While the vast majority of alumni, 89.95%, live in the U.S., there are now Yellow Jackets scattered across 160 countries. And more than 20 Ramblin’ Wrecks, like Tsoloane Lehloba, are the only alumni representing Tech in their entire country.
Lehloba, MS CS 25, was born and raised in the Kingdom of Lesotho, a small country of around 2.3 million people (known collectively as Basotho, and individually as Mosotho) perched in the Maloti Mountains in southern Africa. Its lowest point is 1,400 meters above sea level; it is the only independent state in the world that is entirely above 1,000 meters. It is also completely surrounded by the country of South Africa. “Because we are a country inside a bigger country,” says Lehloba, “most people don’t know about us.”

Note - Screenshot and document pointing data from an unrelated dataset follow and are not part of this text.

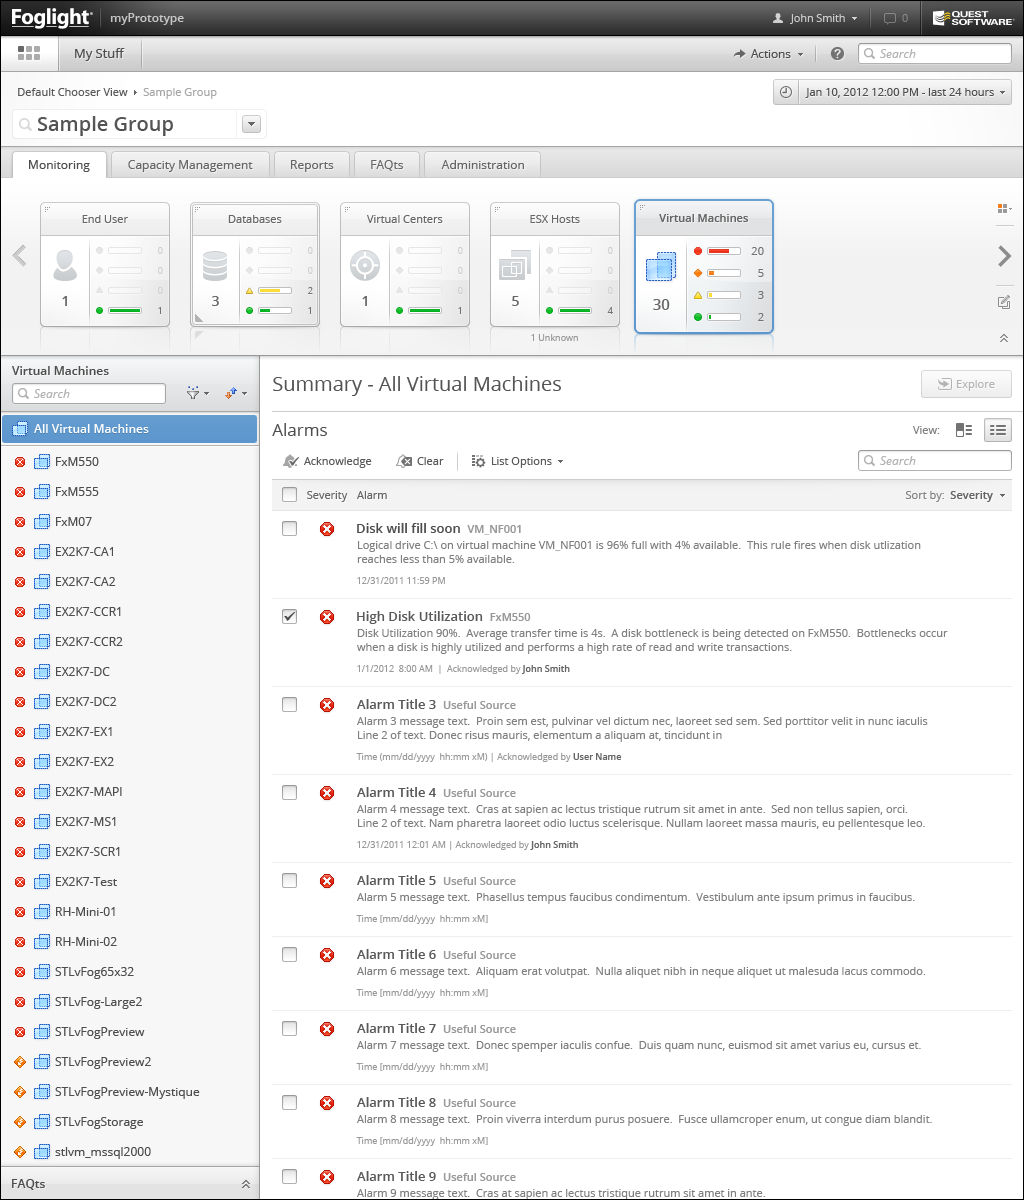Expand the List Options menu
1024x1200 pixels.
click(518, 461)
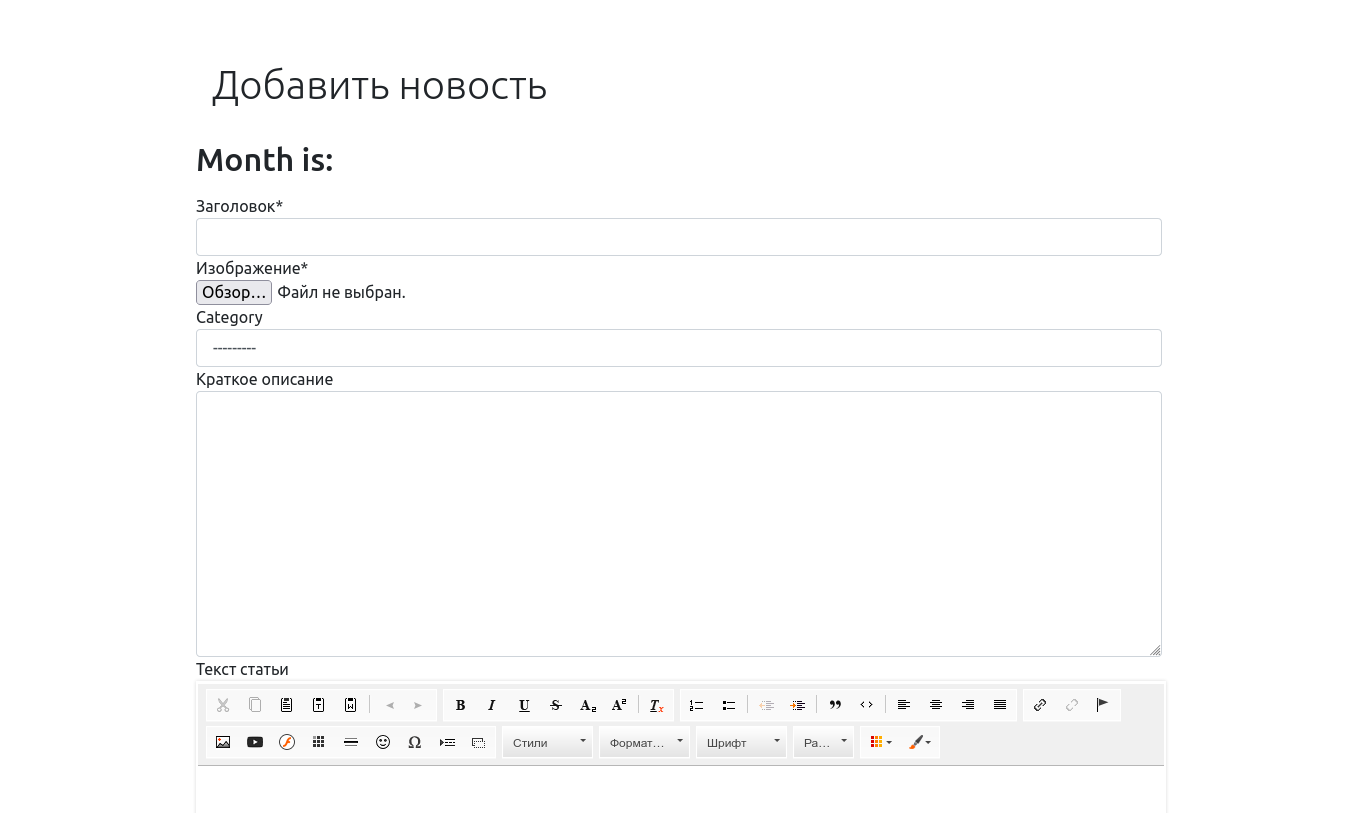Image resolution: width=1369 pixels, height=813 pixels.
Task: Insert a block quote
Action: pyautogui.click(x=835, y=705)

In turn, Lehloba didn’t know much about Tech, at least not at first. He worked in information and communication technology and had gotten his bachelor’s degree in physics and computer science from the National University of Lesotho. He had a job with the World Health Organization (WHO), but looking to advance, most of the higher positions with WHO and the United Nations required a master’s degree, which wasn’t available in his home country. Not wanting to uproot to a university in South Africa, Lehloba began searching for online solutions that would allow him to stay and work in his homeland.

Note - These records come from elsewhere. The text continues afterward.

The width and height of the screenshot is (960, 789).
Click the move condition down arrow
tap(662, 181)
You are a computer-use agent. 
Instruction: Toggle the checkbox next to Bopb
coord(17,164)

This was 2019. At the time, Georgia Tech was one of the few schools offering an online master’s in computer science (OMCS). And unlike some of the other schools that did offer OMCS, Tech’s program was course-based and not built around independent research. He enrolled and started viewing recorded lectures, visiting the instructor during Zoom office hours (usually in the middle of the night for Lesotho, which is seven hours ahead of Atlanta), and WhatsApp group discussions with his classmates, which were in themselves examples of the school’s worldwide influence. “For each discussion, we had students from Atlanta, Nigeria, the Netherlands, London, Germany, Singapore, the Middle East, and Japan,” says Lehloba. “So, it was almost all over the globe.”
Lehloba was also more than just a nominal Tech student. He followed the school via social media, subscribing to email lists to get updates of the goings on in Georgia.
He had hoped to finally come to campus to walk for his graduation and accept his physical diploma, but he was unable to make the trip. Still, he considers himself a Yellow Jacket—even if the closest he’s ever come to Atlanta was a quick trip to Baltimore and back for a weeklong workshop.
“Eventually I’ll visit Atlanta,” he says. “Even if it’s just as a tourist.”